# [Task brief]
Search the records for lines with the word "tweet" and copy each match.

# [Exercise data]
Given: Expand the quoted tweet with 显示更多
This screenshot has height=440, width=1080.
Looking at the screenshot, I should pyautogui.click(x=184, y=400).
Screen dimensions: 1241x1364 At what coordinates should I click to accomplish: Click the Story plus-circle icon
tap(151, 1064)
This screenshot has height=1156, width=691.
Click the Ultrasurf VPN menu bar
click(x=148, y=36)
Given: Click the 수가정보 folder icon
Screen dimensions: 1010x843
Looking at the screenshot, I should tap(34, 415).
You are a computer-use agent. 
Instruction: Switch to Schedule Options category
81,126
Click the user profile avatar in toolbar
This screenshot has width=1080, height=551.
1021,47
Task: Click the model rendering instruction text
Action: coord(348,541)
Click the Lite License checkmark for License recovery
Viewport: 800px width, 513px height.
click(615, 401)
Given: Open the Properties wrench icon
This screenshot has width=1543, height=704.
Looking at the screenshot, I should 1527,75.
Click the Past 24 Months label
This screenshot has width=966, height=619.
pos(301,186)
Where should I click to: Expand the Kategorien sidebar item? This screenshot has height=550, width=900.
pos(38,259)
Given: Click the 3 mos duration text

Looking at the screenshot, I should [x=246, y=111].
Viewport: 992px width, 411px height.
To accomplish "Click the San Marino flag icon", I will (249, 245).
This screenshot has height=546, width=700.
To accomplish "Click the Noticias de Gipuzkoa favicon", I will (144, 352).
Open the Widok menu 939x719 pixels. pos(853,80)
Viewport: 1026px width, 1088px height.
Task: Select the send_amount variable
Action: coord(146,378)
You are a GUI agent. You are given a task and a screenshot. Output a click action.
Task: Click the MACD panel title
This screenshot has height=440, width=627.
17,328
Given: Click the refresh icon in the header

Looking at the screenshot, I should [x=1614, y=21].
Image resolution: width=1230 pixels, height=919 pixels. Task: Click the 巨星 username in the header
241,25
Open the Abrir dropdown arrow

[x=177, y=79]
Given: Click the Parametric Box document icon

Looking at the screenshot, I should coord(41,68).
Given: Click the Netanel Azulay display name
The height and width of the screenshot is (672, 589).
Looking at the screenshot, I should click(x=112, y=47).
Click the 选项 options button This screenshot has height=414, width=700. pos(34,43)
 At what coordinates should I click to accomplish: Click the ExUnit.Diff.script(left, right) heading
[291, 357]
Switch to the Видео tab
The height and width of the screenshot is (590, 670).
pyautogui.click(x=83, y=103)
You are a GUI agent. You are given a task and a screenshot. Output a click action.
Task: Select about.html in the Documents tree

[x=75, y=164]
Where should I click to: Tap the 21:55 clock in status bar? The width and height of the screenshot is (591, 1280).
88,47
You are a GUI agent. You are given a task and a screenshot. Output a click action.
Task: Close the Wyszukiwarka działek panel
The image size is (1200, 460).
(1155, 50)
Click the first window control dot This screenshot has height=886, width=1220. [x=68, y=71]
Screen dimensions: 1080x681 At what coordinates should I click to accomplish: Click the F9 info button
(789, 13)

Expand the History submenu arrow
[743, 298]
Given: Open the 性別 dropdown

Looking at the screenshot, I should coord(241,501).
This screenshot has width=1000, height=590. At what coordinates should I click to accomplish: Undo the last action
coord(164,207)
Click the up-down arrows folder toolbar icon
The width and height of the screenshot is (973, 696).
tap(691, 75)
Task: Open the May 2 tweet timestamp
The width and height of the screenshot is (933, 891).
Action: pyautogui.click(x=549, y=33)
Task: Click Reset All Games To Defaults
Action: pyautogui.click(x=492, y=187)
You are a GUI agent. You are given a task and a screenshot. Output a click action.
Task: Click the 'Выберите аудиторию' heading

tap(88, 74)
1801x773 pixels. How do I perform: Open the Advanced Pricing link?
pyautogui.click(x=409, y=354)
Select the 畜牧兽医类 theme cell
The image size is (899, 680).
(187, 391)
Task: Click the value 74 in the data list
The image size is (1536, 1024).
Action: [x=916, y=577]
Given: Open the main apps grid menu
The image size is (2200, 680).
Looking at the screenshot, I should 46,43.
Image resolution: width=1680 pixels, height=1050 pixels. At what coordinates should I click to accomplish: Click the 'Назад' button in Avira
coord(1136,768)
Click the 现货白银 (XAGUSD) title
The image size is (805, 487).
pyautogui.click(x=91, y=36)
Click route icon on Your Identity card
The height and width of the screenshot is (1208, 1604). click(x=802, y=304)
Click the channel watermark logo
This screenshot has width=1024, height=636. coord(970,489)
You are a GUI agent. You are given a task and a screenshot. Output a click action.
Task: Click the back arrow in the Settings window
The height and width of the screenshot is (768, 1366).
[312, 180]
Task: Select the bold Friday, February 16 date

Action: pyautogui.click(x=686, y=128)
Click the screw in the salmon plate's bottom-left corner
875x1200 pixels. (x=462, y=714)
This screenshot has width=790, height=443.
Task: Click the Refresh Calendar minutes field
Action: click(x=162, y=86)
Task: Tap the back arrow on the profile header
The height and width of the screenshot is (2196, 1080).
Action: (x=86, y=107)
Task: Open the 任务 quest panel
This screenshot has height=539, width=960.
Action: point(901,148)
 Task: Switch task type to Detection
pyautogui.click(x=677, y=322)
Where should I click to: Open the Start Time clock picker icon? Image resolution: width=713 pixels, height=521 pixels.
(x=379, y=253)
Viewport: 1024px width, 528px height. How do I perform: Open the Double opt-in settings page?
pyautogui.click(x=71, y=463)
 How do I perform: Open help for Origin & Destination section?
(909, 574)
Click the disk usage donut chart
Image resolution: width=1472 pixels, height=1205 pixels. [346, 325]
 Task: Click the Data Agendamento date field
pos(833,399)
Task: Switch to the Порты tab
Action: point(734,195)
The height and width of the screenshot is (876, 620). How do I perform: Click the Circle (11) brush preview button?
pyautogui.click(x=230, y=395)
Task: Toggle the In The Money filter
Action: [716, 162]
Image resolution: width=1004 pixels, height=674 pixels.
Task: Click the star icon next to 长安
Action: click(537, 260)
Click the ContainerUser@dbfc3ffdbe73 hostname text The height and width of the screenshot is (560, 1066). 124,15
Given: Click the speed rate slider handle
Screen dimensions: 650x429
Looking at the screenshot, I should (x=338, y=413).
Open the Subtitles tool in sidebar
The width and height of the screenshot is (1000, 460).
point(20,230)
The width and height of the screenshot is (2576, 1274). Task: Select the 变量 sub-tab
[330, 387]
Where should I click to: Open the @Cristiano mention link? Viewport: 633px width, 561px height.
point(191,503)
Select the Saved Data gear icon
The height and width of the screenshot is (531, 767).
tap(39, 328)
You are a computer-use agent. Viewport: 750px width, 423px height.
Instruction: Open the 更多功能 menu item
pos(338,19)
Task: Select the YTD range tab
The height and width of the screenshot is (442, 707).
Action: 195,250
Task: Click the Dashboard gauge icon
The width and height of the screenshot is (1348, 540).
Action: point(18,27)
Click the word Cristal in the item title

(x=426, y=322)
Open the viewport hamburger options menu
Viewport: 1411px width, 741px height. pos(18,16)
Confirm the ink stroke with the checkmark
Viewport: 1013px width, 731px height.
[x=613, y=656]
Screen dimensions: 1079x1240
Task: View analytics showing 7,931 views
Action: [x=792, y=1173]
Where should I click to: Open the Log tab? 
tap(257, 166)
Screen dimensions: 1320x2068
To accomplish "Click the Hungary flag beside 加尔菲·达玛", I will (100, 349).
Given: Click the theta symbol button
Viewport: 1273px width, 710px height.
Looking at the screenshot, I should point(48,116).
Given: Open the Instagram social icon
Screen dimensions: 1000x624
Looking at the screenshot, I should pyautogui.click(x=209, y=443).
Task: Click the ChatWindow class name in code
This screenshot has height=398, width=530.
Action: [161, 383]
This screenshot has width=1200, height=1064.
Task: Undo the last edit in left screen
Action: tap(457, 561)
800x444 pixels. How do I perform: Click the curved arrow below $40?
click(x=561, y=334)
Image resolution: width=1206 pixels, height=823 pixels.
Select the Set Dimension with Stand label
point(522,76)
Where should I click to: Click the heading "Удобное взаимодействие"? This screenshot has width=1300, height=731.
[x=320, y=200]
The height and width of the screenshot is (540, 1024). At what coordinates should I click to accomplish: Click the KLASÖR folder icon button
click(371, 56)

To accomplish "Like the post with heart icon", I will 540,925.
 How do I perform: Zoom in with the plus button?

# [Problem solution]
Given: Expand the quoted tweet with 显示更多
Task: Open the May 2 tweet timestamp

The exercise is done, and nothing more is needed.